WHAT NEEDS TO BE DONE — When you reach the line containing "The image size", start transcribing exactly and continue through the last line of the data, skipping every picture.
--- START ---
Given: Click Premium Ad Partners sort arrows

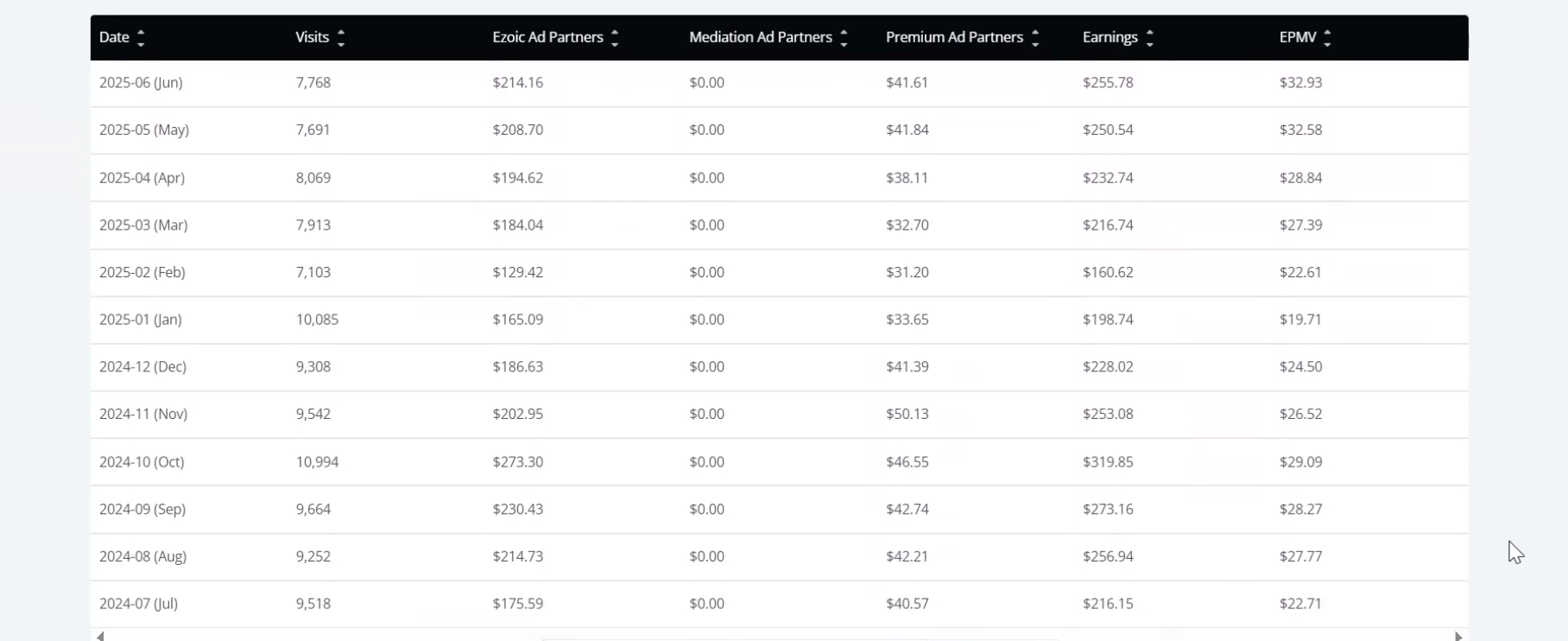Looking at the screenshot, I should point(1035,38).
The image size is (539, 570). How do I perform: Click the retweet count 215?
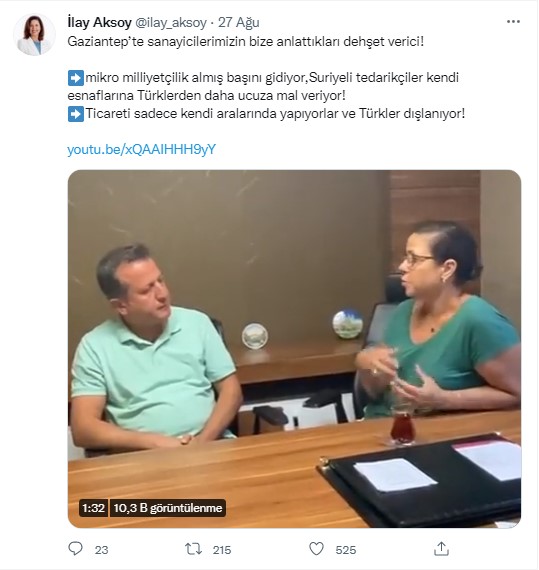(222, 550)
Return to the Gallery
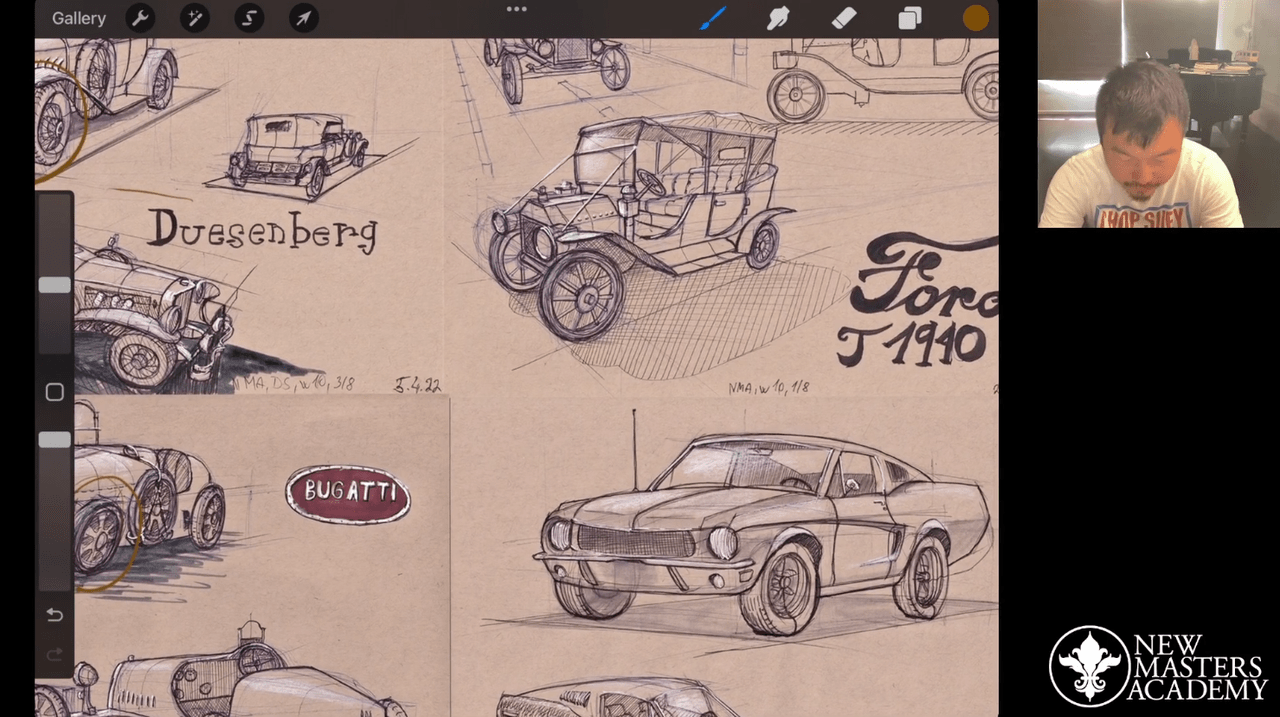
--- END ---
TASK RESULT —
The image size is (539, 570). How do I perform: Click the retweet count 215?
(222, 550)
Return to the Gallery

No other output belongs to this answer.